It is important to understand the theoretic basis for this potential interaction. ACE not only converts angiotensin I to angiotensin II, but it is also responsible for the degradation of kinins. Thus, the inhibition of ACE increases bradykinin levels. Bradykinin, a potent vasodilator on its own, activates vascular endothelial B2-kinin receptors, which promote the formation of vasodilatory prostaglandins through the action of phospholipase-A2 and cyclooxygenase (COX).23 Accordingly, drugs that inhibit endothelial COX, such as aspirin, may reduce the synthesis of vasodilatory prostaglandins. Accordingly, the inhibition of COX may reduce the efficacy of ACE inhibition, if this pathway is of importance. Indeed, although it is also a matter of controversy, there is some indirect evidence that this is the case. Thus, the clinical benefits of ACE inhibition persist despite the fact that angiotensin II levels may return to pretreatment levels.4 These findings suggest that mechanisms other than the inhibition of angiotensin II formation (ie, increased levels of bradykinin and vasodilatory prostaglandins) are at least in part responsible for the effects of ACE inhibitors. Similarly, the lack of superiority of angiotensin II receptor type 1 blockade compared to ACE inhibition in patients with CHF,5 despite the more complete inhibition of the angiotensin II-transmitted effects, suggests that additional mechanisms are responsible for the effects of ACE inhibitors. Furthermore, experimental data suggest that the positive effects of ACE inhibition on postmyocardial remodeling are mediated by bradykinin,67 although the data in this regard are not consistent.8 Cardioprotection against free radicals by ACE inhibition depends on the activation of bradykinin type 2 receptors and prostaglandin synthesis.9 In humans, several hemodynamic studies showed that the inhibition of endothelial COX by nonsteroidal antirheumatic drugs may result in a substantial reduction of the effects of ACE inhibition.10 Also, the antihypertensive potential of ACE inhibitors was found to be reduced with concomitant use of nonsteroidal antirheumatic drugs.11 However, for obvious reasons, the issue of whether long-term endothelial COX inhibition is prognostically harmful in patients with cardiovascular diseases has never been prospectively evaluated.

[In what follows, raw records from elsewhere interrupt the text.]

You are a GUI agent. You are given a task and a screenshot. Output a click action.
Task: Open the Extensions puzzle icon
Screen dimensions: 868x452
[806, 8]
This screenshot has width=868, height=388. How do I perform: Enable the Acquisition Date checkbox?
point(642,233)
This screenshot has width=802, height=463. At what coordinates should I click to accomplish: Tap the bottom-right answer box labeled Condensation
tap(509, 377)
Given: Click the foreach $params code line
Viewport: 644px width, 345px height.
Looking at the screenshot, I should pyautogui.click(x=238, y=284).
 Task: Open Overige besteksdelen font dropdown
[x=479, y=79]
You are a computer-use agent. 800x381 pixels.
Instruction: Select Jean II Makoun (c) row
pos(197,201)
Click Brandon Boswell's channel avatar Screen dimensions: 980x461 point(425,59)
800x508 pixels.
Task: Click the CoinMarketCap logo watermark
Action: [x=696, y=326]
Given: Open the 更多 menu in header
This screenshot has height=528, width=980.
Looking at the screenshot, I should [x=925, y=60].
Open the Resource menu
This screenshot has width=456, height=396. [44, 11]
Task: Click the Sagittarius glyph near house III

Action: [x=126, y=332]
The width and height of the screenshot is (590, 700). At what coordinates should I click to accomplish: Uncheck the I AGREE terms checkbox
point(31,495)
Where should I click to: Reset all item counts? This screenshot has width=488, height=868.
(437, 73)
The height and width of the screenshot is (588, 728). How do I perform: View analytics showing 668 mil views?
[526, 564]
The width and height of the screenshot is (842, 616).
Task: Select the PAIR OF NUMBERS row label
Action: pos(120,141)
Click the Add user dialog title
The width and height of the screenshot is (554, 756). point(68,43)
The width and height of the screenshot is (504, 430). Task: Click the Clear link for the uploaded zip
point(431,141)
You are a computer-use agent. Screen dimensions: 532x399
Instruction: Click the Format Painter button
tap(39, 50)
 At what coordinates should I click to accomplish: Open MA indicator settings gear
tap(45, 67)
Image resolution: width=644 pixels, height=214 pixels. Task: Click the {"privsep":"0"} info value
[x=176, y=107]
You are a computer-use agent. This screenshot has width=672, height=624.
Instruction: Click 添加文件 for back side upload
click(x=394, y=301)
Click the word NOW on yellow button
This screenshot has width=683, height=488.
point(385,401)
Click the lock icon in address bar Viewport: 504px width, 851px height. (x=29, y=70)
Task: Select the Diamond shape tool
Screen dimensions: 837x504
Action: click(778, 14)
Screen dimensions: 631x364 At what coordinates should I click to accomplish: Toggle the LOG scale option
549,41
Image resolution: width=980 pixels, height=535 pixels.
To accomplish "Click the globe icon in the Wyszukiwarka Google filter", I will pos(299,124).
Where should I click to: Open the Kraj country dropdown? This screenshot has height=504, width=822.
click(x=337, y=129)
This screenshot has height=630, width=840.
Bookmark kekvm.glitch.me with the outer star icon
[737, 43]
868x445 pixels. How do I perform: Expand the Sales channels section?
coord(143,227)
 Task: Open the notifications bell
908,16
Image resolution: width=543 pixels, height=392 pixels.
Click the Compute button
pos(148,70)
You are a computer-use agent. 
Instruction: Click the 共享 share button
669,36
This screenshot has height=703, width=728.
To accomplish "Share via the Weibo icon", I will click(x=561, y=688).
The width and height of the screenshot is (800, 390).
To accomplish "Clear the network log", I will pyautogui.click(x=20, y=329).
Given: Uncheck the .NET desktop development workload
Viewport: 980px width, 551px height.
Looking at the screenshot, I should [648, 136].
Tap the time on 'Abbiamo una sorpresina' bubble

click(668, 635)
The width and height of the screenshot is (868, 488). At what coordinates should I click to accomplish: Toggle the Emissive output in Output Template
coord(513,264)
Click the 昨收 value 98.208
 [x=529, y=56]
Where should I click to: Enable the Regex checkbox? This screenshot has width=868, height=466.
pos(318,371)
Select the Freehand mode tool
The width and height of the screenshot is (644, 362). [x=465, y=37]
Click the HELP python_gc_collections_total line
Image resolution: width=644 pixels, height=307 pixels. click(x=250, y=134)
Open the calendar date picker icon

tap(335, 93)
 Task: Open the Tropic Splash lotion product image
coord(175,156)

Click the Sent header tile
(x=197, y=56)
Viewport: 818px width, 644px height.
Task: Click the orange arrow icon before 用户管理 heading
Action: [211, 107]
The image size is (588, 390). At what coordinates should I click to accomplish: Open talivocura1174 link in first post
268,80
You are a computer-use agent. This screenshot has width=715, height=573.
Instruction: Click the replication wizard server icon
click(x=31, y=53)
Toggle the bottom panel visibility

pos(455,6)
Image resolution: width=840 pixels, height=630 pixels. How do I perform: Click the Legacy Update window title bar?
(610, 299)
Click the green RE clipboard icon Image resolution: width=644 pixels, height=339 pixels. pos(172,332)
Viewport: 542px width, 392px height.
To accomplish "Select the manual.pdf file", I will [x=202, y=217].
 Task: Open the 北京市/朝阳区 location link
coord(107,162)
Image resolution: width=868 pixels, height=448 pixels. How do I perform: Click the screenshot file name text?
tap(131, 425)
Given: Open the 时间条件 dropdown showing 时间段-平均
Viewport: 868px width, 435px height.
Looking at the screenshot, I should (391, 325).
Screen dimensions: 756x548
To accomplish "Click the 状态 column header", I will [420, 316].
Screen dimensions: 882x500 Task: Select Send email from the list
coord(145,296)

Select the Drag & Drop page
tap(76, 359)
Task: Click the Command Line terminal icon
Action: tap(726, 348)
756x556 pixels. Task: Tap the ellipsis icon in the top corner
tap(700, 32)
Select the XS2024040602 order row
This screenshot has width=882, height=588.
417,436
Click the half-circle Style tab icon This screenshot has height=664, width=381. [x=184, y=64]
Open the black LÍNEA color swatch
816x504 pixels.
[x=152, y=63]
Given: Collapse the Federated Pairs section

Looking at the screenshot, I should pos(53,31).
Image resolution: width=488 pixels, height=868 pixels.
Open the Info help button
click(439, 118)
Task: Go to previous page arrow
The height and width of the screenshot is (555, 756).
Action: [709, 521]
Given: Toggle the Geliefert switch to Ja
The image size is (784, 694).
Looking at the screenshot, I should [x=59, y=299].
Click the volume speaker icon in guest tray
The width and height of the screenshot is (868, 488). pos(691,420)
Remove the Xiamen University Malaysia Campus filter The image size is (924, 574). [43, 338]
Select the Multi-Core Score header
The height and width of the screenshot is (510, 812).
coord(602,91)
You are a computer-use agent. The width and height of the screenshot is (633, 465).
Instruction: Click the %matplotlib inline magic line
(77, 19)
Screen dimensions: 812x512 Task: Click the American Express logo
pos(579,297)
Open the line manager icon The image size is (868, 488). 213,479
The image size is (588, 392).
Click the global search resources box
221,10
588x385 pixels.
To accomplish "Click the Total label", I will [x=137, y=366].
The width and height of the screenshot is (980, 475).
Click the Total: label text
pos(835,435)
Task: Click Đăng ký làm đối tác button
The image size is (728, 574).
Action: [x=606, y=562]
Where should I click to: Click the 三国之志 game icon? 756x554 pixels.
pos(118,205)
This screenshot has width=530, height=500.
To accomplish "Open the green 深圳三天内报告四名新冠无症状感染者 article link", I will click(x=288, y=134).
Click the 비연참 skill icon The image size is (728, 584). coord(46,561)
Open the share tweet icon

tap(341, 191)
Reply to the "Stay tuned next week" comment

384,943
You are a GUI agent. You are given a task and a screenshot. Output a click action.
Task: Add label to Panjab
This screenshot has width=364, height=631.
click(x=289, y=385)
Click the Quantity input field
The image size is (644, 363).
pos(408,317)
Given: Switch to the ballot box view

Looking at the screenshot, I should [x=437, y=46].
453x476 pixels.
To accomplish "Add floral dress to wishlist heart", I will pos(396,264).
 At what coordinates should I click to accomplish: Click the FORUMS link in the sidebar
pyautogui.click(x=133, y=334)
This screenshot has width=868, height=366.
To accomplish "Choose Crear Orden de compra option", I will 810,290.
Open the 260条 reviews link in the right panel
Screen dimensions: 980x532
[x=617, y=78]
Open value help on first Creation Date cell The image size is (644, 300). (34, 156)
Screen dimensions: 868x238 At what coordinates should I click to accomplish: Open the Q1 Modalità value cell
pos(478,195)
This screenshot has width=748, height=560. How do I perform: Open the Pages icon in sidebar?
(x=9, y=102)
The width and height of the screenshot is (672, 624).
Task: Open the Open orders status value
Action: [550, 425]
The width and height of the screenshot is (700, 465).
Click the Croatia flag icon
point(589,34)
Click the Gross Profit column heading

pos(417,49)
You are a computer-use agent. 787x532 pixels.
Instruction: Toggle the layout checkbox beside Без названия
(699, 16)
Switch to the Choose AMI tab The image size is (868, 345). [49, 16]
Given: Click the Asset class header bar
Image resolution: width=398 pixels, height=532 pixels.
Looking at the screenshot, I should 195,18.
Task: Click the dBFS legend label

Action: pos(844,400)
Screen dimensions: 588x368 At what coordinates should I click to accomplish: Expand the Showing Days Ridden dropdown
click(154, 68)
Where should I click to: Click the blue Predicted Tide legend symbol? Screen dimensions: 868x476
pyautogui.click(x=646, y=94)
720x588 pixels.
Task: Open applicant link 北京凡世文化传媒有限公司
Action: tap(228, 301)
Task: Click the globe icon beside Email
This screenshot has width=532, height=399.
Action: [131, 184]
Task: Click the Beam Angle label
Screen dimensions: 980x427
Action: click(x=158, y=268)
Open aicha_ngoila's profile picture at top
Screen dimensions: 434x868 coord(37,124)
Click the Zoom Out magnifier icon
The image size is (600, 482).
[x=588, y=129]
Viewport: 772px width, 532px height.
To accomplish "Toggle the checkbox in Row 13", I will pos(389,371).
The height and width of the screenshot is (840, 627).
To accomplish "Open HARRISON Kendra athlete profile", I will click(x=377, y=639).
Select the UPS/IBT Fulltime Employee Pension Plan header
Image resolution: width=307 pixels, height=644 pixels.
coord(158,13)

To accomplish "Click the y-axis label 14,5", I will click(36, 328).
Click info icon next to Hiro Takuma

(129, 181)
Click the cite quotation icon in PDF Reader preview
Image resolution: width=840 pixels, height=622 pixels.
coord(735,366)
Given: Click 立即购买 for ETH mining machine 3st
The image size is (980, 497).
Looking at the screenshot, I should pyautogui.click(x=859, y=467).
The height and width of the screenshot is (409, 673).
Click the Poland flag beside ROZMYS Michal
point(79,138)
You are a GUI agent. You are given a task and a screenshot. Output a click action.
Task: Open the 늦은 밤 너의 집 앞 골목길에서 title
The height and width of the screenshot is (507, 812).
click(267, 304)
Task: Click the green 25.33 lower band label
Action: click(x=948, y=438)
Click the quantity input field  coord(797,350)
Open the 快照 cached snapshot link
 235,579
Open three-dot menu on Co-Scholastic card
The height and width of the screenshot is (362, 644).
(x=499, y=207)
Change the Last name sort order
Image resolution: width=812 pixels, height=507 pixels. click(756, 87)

There are, however, also reasons for a positive rather than negative interaction between ACE inhibition and aspirin. Thus, angiotensin II may exert its vasoconstrictive effect in part via the COX product thromboxane-A2.12 Opposing the production of angiotensin II by ACE inhibition may result in vasodilation, in part by the attenuation of thromboxane-A2 production. Since aspirin inhibits COX and thereby thromboxane A2 production, the two agents may act synergistically. Furthermore, bradykinin has been described as enhancing the release of norepinephrine by sympathetic nerve endings.13 This may be particularly important in the heart since cardiac sympathetic activation is related both to the progression of CHF and to sudden cardiac death.14 Whether this is a direct effect of bradykinin receptor stimulation or it is mediated by prostaglandins is unknown. Still, it may be hypothesized that the increase in bradykinin is detrimental in CHF patients and that aspirin may inhibit this potentially negative effect of ACE inhibition. Taken together, these considerations suggest that even if an interaction between ACE inhibition and aspirin exists, such an interaction may be both negative and positive.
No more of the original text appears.